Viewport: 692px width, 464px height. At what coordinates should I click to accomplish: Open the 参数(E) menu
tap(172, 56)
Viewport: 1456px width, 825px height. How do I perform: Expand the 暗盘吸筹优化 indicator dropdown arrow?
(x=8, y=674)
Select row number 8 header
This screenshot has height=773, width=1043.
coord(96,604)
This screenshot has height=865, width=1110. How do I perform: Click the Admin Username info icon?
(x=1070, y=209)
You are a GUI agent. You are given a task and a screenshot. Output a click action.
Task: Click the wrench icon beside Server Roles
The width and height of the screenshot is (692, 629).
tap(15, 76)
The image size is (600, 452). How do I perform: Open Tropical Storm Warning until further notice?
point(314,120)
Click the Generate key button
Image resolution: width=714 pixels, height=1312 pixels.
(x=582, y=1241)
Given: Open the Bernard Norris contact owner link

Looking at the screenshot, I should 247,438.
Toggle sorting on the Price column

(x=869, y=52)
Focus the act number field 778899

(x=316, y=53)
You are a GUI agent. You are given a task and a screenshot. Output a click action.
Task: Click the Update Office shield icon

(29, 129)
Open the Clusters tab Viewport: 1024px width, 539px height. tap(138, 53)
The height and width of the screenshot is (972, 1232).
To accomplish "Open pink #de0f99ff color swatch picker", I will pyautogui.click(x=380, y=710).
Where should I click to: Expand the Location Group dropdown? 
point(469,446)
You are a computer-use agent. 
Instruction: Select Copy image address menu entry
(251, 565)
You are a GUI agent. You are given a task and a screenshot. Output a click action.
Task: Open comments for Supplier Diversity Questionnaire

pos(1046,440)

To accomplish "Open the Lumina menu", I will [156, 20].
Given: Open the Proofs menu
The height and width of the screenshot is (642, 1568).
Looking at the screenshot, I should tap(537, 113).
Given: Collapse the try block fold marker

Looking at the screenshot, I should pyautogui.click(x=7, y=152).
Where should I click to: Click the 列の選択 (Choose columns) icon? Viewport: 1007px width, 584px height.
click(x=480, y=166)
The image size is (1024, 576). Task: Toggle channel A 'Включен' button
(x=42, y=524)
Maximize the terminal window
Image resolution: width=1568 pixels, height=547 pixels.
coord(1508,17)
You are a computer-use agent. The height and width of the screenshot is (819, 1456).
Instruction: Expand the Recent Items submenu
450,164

Task directions: Return each line of the records above verbatim, keeping their original order.

Exercise response:
Viewport: 692px width, 464px height. At what coordinates should I click to accomplish: Open the 参数(E) menu
tap(172, 56)
Viewport: 1456px width, 825px height. How do I perform: Expand the 暗盘吸筹优化 indicator dropdown arrow?
(x=8, y=674)
Select row number 8 header
This screenshot has height=773, width=1043.
coord(96,604)
This screenshot has height=865, width=1110. How do I perform: Click the Admin Username info icon?
(x=1070, y=209)
You are a GUI agent. You are given a task and a screenshot. Output a click action.
Task: Click the wrench icon beside Server Roles
The width and height of the screenshot is (692, 629).
tap(15, 76)
The image size is (600, 452). How do I perform: Open Tropical Storm Warning until further notice?
point(314,120)
Click the Generate key button
Image resolution: width=714 pixels, height=1312 pixels.
(x=582, y=1241)
Given: Open the Bernard Norris contact owner link

Looking at the screenshot, I should 247,438.
Toggle sorting on the Price column

(x=869, y=52)
Focus the act number field 778899

(x=316, y=53)
You are a GUI agent. You are given a task and a screenshot. Output a click action.
Task: Click the Update Office shield icon

(29, 129)
Open the Clusters tab Viewport: 1024px width, 539px height. tap(138, 53)
The height and width of the screenshot is (972, 1232).
To accomplish "Open pink #de0f99ff color swatch picker", I will pyautogui.click(x=380, y=710).
Where should I click to: Expand the Location Group dropdown? 
point(469,446)
You are a computer-use agent. 
Instruction: Select Copy image address menu entry
(251, 565)
You are a GUI agent. You are given a task and a screenshot. Output a click action.
Task: Open comments for Supplier Diversity Questionnaire

pos(1046,440)

To accomplish "Open the Lumina menu", I will [156, 20].
Given: Open the Proofs menu
The height and width of the screenshot is (642, 1568).
Looking at the screenshot, I should tap(537, 113).
Given: Collapse the try block fold marker

Looking at the screenshot, I should pyautogui.click(x=7, y=152).
Where should I click to: Click the 列の選択 (Choose columns) icon? Viewport: 1007px width, 584px height.
click(x=480, y=166)
The image size is (1024, 576). Task: Toggle channel A 'Включен' button
(x=42, y=524)
Maximize the terminal window
Image resolution: width=1568 pixels, height=547 pixels.
coord(1508,17)
You are a computer-use agent. The height and width of the screenshot is (819, 1456).
Instruction: Expand the Recent Items submenu
450,164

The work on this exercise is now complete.